Per il ruolo del padre, un professore universitario in pensione che ha perso quasi del tutto la vista ed è al terzo infarto, ecco Nino Frassica al quale, racconta Pieraccioni, «ho chiesto di tenere a bada il suo lato da cabarettista anche se qualche improvvisazione c’è stata. Gli ho chiesto di recitare quasi tutto il tempo sdraiato nel camper». C’è poi la coppia irresistibile dei vicini del maneggio, un figlio e una madre cattivissimi, interpretati dai mitologici Massimo Ceccherini e Gianna Giachetti.

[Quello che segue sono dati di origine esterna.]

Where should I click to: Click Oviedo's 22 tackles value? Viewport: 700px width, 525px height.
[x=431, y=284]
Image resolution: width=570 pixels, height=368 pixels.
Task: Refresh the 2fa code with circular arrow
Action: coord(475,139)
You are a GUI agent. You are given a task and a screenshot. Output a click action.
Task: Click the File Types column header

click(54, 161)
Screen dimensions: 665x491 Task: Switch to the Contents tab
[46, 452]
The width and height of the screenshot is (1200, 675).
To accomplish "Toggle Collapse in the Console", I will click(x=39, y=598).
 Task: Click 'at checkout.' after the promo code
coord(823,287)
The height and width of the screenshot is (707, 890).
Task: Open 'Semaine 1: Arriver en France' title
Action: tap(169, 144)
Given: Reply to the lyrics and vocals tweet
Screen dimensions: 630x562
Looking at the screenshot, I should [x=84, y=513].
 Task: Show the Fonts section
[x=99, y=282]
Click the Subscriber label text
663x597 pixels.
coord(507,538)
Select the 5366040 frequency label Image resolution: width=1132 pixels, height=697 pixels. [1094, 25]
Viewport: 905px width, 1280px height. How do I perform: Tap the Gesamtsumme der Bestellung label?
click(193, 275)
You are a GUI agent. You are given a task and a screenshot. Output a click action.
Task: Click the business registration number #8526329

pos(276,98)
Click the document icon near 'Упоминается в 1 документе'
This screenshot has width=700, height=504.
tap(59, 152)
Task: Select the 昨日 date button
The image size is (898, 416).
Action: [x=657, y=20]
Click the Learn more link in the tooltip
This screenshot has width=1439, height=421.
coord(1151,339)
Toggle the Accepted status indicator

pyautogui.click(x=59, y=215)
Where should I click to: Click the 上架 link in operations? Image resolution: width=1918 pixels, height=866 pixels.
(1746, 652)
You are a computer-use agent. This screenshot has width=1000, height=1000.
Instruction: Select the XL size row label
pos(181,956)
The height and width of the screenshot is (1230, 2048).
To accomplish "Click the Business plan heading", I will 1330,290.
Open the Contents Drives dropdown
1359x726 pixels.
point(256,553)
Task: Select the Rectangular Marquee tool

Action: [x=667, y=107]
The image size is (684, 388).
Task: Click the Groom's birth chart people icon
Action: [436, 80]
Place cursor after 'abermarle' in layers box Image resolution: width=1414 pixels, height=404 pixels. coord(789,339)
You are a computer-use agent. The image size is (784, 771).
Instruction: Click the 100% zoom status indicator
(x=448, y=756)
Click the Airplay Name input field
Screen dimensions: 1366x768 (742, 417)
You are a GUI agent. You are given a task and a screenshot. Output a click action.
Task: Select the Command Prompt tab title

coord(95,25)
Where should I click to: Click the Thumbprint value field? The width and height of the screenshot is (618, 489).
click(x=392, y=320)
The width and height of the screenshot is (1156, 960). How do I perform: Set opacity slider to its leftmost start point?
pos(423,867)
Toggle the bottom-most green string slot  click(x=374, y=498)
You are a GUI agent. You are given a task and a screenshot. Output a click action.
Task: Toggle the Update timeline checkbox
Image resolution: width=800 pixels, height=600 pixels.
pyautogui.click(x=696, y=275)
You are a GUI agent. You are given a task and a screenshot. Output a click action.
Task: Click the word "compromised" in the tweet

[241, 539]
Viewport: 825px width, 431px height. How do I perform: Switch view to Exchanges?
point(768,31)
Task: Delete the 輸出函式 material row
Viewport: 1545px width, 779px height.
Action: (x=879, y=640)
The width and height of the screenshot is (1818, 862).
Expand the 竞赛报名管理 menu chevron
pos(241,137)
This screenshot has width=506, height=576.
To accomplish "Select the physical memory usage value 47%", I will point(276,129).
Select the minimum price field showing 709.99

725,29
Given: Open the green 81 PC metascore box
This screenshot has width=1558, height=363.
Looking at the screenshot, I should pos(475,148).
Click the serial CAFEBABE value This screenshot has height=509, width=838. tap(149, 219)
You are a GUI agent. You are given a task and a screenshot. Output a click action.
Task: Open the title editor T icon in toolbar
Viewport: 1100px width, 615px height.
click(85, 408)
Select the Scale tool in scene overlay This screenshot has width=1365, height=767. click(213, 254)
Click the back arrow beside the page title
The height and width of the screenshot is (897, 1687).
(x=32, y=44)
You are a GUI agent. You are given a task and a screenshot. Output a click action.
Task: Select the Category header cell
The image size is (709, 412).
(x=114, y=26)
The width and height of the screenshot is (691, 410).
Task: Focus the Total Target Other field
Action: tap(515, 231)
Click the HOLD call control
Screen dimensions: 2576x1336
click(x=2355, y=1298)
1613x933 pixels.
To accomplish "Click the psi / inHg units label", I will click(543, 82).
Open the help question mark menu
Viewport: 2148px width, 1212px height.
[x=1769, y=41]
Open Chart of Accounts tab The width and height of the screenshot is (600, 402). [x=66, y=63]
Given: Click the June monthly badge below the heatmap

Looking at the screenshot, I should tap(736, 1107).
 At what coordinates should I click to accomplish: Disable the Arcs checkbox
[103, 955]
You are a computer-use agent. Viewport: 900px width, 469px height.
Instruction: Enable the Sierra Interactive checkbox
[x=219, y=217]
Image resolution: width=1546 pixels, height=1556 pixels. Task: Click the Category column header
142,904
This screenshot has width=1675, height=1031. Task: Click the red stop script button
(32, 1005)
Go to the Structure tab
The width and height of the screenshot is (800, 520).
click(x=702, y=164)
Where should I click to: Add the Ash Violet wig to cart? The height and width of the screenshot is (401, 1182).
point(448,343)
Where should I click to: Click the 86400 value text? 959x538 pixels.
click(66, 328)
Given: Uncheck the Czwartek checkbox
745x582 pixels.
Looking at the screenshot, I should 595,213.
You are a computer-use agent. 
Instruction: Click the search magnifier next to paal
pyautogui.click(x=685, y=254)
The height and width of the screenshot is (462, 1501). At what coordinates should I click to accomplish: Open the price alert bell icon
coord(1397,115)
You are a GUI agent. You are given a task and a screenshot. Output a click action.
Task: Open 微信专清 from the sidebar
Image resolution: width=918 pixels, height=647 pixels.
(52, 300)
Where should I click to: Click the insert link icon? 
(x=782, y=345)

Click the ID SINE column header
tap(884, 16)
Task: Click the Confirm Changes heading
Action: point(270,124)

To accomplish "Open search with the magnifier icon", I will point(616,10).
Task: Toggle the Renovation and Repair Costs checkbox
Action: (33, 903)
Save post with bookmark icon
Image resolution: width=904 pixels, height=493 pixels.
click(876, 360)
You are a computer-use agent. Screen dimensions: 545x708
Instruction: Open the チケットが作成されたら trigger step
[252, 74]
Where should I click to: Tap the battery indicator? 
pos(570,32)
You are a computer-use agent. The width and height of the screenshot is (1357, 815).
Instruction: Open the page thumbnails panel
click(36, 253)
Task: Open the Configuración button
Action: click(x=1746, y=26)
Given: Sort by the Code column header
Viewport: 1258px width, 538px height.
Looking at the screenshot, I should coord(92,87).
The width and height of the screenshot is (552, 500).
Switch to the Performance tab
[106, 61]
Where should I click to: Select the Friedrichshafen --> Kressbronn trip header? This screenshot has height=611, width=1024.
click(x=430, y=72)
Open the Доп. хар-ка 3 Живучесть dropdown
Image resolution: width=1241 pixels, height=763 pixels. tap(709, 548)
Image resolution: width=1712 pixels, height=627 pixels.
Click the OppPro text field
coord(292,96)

Pare parecchio Parigi vuole anche spronare lo spettatore a fare e a dire cose nelle nostre stesse famiglie prima che sia troppo tardi. «Se il mio film servirà a riconciliare qualche sorella o fratello, sarà il più bello della mia vita» dice un Leonardo Pieraccioni più in vena di elucubrazioni del solito. D’altro canto l’anno prossimo compirà 60 anni e il suo grandissimo successo, I laureati, di cui non esclude un sequel (anzi), ne festeggerà 30 nel 2025: «Quei personaggi ora sono tutti vicini alla pensione e sarebbe curioso farsi venire in mente qualcosa. Allora raccontavo le paturnie di un quasi uomo, avevo 29 anni, mentre adesso mi accorgo che tutta questa felicità delle storie sentimentali non è poi così fondamentale.

Per questo sono passato al racconto di una famiglia».